- Opdracht -
Kloppen deze beweringen volgens het fragment over de Scheldeverdragen? 1. De eigenaar van de Hedwigepolder moest op 18 juni voor de vrederechter verschijnen. 2. De commissie bracht op 15 april verslag uit. 3. De VVD-fractie kan alle onderdelen van het pakket steunen. Antwoord per bewering met ja of nee en citeer letterlijk de woorden uit het fragment die de doorslag geven.
***** Stuk van pagina *****
2-7-2008
Scheldeverdragen
De VVD-fractie vindt dat met goedkeuring moet worden gewacht totdat de
commissie Nijpels met alternatieven voor de ontpoldering is gekomen.
De heer Hofstra (VVD): Voorzitter. Veel onderdelen van het
voorliggende pakket kunnen door de VVD-fractie worden gesteund, maar
niet alle. Mede gelet op de memorie van antwoord van 15 april --
waarvoor nog onze dank -- zouden wij graag kort willen ingaan op de
procedure, het prachtige begrip "goed nabuurschap", grootschaliger
infrastructurele inpassing en uiteraard de ontpoldering.
In december vorig jaar was de Eerste Kamer ernstig ontstemd toen een
dag nadat de Tweede Kamer het zaakje had aanvaard er vlak over de
grens een dragline begon te ratelen. De commissie vroeg zich unaniem
af of zij nog een rol had. De reactie van de vertegenwoordiger van de
regering op die zorg vanuit de commissie was toch een beetje vreemd.
Het was iets berustends in de trant van: de Belgen wilden echt niet
dat... U kunt het verder zelf invullen.
Het is inmiddels nog erger geworden. Een paar dagen geleden, op 18
juni, moest de eigenaar van de Hedwigepolder voor de vrederechter
verschijnen, want hij zou worden onteigend. Dat zou kunnen betekenen
dat er zeer binnenkort weer een dragline komt, maar dan 1 m over de
grens met Nederland. Hoe kan dat nu? Als dit een gezamenlijk project
is en gezamenlijk beleid en beheer centraal staan in deze verdragen,
hoe kan het dan dat de regering dat blijkbaar niet weet en er de
Eerste Kamer in elk geval niet over heeft geïnformeerd?
Wij hebben op 12 februari verslag uitgebracht en kregen antwoord op 15
april. Dat had van ons ook eerder gemogen. Het werd rustig ingepland
voor 17 juni. Op 10 juni ontstond er paniek. Besloten werd te wachten
op Nijpels. Een week later, op 17 juni, werd besloten dat het toch
weer op de agenda moest, en wel met donder en geweld voor de zomer.
Vandaag praten wij er dus over. Wat zal er in die tussentijd gebeurd
zijn? Misschien een actie vanuit een kabinet, maar als lid van de
oppositie weet je daar natuurlijk niet echt van.
Wij hebben een brief gekregen van 6 mei. Daarin was helemaal geen
ruimte voor de commissie-Nijpels. Er kwam nog eens een keer een
verzoek vanuit de commissie, en daarop kwam een briefje van 19 juni
terug. Ik ken daarvan de status niet. Vervangt het de brief van 6 mei?
Er staat overigens ook heel weinig in de brief. Ik zou daarover graag
nog eens uitleg krijgen.
***** Aangeleverde gegevens *****
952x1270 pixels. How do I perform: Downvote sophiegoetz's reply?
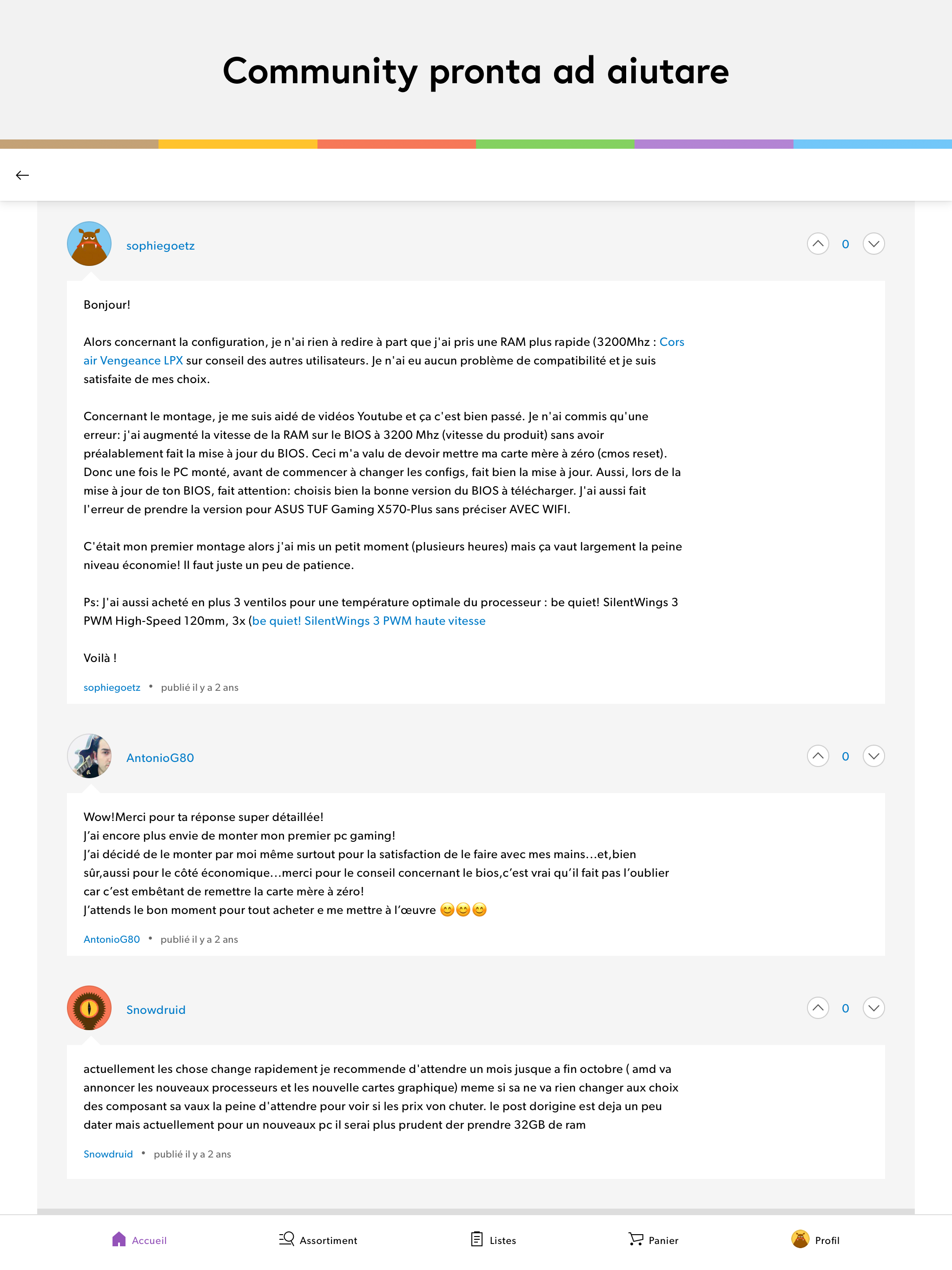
*****
- Uitgevoerde opdracht -
1. Ja: "op 18 juni, moest de eigenaar van de Hedwigepolder voor de vrederechter verschijnen"
2. Nee: "Wij hebben op 12 februari verslag uitgebracht en kregen antwoord op 15 april."
3. Nee: "Veel onderdelen van het voorliggende pakket kunnen door de VVD-fractie worden gesteund, maar niet alle."